Direct Provision and the International Protection Application Process: Discussion (Resumed)

Mr. Christopher Sibanda:

Yes, please. I promise I will not take long. I will touch specifically on many issues that have been mentioned, particularly single mothers and children in direct provision. After the Ombudsman for Children stated that such environments were not fit for human habitation, let alone raising children, I do not understand how mothers with children are still in direct provision. I do not believe that the Department of Justice and Equality or the IPO considers asylum seeker mothers and children as human beings.

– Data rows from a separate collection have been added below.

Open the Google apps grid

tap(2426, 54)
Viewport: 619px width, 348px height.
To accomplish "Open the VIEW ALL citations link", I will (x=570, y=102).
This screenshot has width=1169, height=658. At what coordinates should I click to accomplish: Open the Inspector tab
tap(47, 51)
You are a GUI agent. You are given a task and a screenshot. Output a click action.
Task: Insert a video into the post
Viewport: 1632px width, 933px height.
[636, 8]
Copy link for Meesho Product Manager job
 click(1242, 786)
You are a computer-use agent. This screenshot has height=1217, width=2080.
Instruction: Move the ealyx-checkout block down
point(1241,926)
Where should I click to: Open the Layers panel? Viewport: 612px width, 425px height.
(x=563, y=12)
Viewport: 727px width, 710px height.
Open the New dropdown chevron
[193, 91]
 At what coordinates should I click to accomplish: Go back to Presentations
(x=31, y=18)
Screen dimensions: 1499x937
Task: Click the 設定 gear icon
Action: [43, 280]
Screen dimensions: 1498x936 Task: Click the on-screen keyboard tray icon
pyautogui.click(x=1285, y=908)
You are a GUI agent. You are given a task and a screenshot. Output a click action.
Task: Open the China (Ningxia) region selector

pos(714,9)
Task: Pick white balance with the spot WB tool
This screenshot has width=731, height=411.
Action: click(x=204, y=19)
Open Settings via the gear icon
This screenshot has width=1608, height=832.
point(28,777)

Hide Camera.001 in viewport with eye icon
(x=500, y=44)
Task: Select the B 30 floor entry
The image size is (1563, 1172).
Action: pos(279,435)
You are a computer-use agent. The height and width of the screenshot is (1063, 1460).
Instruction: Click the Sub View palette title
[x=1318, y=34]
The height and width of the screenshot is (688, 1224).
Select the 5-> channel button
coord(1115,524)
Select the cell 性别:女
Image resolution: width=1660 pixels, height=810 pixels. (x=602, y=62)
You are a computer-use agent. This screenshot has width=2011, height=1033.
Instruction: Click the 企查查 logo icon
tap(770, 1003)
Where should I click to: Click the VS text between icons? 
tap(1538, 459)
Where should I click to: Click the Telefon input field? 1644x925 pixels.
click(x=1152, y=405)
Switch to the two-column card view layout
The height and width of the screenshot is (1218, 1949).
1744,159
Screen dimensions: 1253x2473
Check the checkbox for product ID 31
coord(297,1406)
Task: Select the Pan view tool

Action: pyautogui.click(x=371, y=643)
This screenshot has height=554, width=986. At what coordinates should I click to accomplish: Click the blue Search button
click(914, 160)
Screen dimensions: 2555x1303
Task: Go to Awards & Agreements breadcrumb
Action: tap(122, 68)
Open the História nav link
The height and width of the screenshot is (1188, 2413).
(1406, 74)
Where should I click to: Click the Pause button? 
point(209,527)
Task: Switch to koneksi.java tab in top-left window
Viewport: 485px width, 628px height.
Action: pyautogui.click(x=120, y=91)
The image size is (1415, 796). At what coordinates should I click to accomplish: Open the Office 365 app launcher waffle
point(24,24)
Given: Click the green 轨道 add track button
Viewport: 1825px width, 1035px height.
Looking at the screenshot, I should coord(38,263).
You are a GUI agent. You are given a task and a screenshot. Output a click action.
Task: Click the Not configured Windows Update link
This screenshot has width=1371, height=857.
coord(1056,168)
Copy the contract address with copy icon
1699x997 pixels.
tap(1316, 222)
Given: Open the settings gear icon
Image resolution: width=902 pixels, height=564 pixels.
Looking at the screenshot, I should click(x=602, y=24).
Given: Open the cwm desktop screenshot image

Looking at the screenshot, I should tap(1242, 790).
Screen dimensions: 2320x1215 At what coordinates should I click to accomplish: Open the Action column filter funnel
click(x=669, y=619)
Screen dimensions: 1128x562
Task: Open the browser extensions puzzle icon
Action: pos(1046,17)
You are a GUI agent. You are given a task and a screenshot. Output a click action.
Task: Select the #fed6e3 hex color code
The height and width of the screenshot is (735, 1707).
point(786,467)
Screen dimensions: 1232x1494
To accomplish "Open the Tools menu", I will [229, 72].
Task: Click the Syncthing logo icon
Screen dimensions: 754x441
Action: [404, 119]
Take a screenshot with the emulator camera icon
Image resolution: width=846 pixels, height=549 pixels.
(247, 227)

Men are giving children creepy looks in small passages that actually serve as the children's playgrounds. Naked men walk down those passages to the bathrooms. Let there be sense. Let this become a normal human situation. I am a father. My youngest is 21 years old. I have to walk in that passage with my towel tied around my waist to go to the bathroom. There are children, from three years old to 16 years old, boys and girls, playing there because there are no playgrounds. The system is just not fit for any purpose. When we say that direct provision should be abolished, we do so because it is not an environment for human beings. I could invite committee members to spend a night with me in direct provision in Viking House where I sleep with three other people in the same room. I have measured it - it is 4 m by 4 m. There are four of us in the room. Within that area, we have our wardrobes and a bathroom. We are all men.

There is no area in the centre where, if members came to visit me, they could sit to talk to or greet me. That is not human living. The jailer-prisoner attitude that prevails is not for human beings either. When I go to sleep in Viking House tonight, I will tell people that I am going home, but is it really home? When I get there, anyone who wants to see me has to sign in. If that person is lucky, someone will call me so that we can go outside. There is no reception or anywhere people can just sit down and talk. I do not know what training RIA has put in place for the people who work in the centres, but they feel that they are jailers and we are prisoners and that they are doing favours for us. Kitchen staff throw people plates of food. Sometimes those plates fall and people laugh. This is happening to adults, who are in a queue. They will then beg for food. If someone happens to miss a meal, he or she knows that it will stay missed even though the food will not have been served. Obviously, if I miss my meal, there will be leftovers, but they cannot be served to me because I have returned outside the meal time. That is not human living. I have to wake up at 8 a.m. to ensure that I have breakfast before 9 a.m. because if I get there at 9.02 a.m., the door will be closed. I call this place "home", and I have been there for the past three years, but I still cannot get that meal.

I attend school in Dublin. I understand the problem with accommodation here. I live in Waterford and travel to UCD and back. That is six hours on the road every day. I am a full-time student. I cannot get a packed lunch from the centre. I must use the €38 that I get to pay for the travel and food that I need to go to school. That is well and good with the RIA and the IPO, but it is not natural. A country of Ireland's status should not be doing this to people.

I do not believe it should be done.

We have spoken about improvements. I disagree completely with the suggestion made by Mr. Justice McMahon a week ago that this is improving. I wonder how he considers it to be improving when people are running direct provision for profit and to become even more rich. Can that still be called an improvement? The centres that have moved slightly by providing cooking facilities have also set up shops that are still owned by these people. Why does this segregation exist? When it was decided to stop requiring residents to queue for food, why was it decided to require them to buy their food in a shop owned by these people if they want to cook in the kitchen? There is a Centra shop at the gate. I could buy what I want there if it were not for the voucher system. We are told to report what we want to buy so that the authorities can order what they need. We have to tell them in advance what we want to buy the following week when we bring in our vouchers. That is not on. That is not life.

I would like to speak about education and work permits. I suggest that giving people the right to work has actually put them in the negative, rather than giving them better opportunities. If one wants to get schooling or training or do anything, one is required to have a work permit. The Department of Employment Affairs and Social Protection, which is responsible for this area, will not approve any training if one does not have a work permit. Unfortunately, the people who do not have work permits are in the majority. They tend to be the people who have been in the system for the longest periods of time. This means they are being deprived of the opportunity to study. I am studying at third level. When one is in direct provision, one is not supposed to be studying above level 4. Monaghan Institute will not take one for training into any course above level 4, even if one is prepared to pay international fees. I do not see that as an improvement - I see it as getting worse.

I will conclude by speaking about the amount of time that people who have received refugee status have to wait. Two gentlemen in direct provision in Tramore who have been given refugee status have been waiting eight months for the Minister to send them a letter on moving out of direct provision, which will enable them to go to the GNIB to get a GNIB card. They have been told that their refugee applications have been approved, but they have had to wait eight months for this letter. It is really not on.